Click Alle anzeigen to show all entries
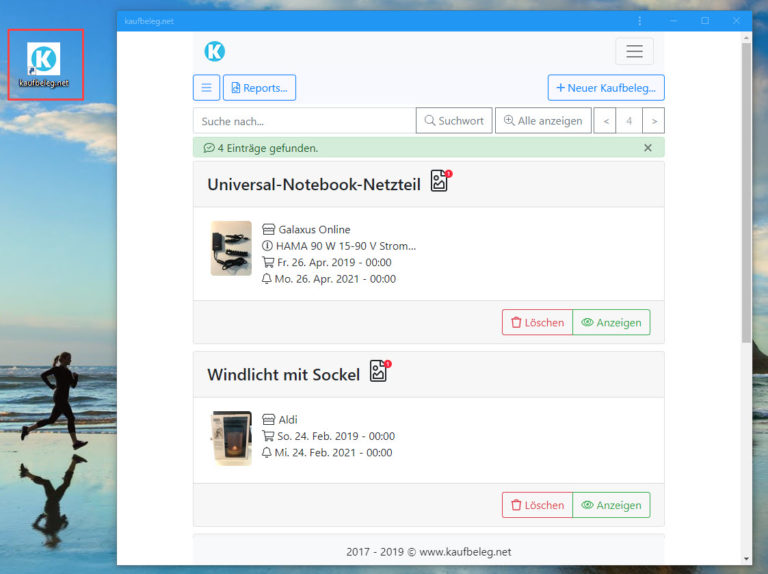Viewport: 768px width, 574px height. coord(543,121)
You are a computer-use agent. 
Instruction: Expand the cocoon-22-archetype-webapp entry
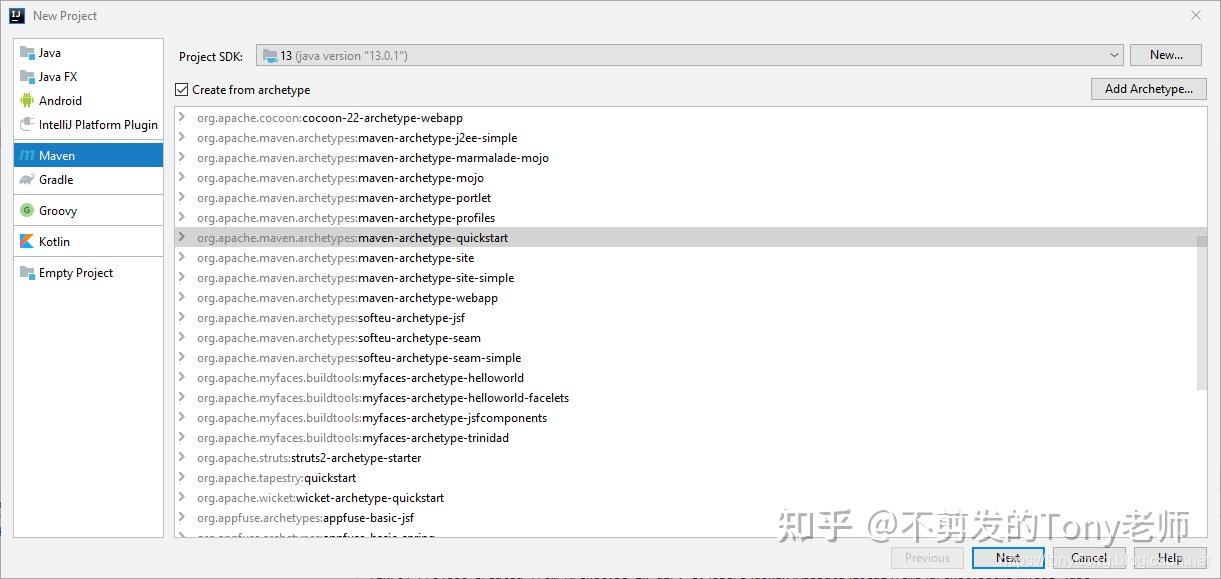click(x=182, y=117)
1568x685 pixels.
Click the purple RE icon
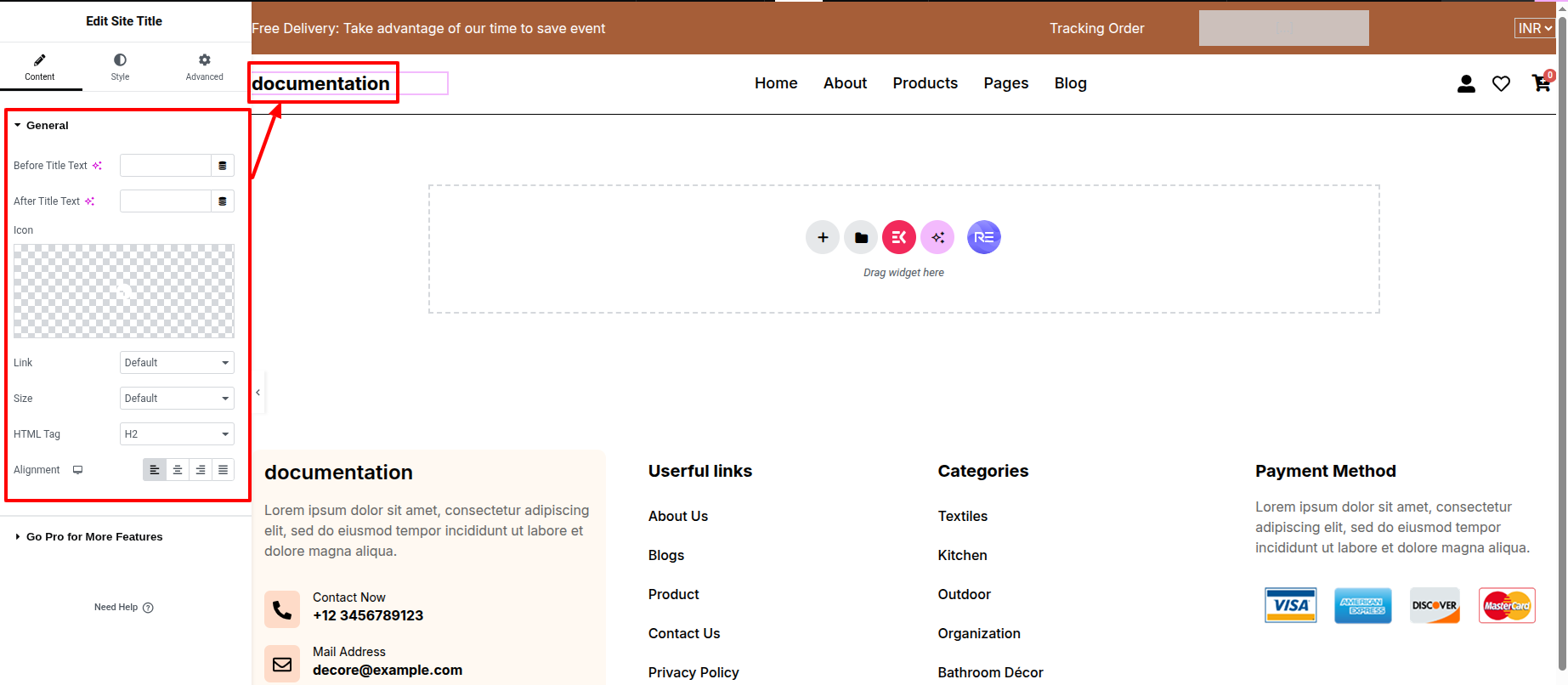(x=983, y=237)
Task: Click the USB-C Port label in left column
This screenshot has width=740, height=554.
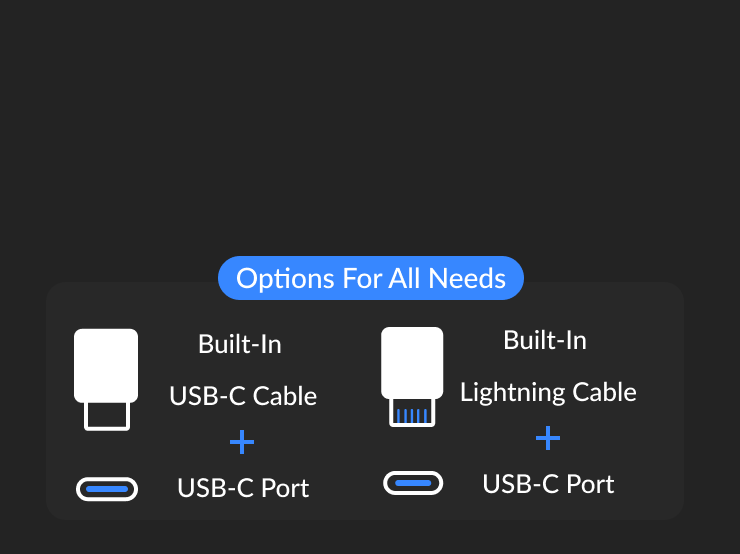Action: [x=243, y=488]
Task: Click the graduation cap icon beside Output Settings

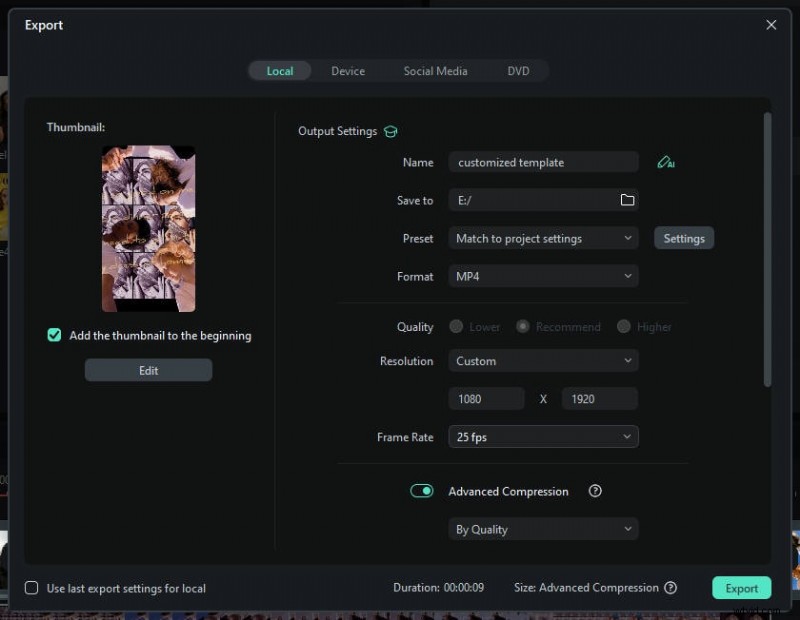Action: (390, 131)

....

### Task description:
Return exactly the lines from the one containing "You are a computer-use agent." through the end of the records, leaving out every picture.

### Solution for this task:
You are a computer-use agent. 
Instruction: Expand the cocoon-22-archetype-webapp entry
click(x=182, y=117)
1568x685 pixels.
Click the purple RE icon
(x=983, y=237)
Task: Click the USB-C Port label in left column
This screenshot has width=740, height=554.
Action: [x=243, y=488]
Task: Click the graduation cap icon beside Output Settings

Action: (390, 131)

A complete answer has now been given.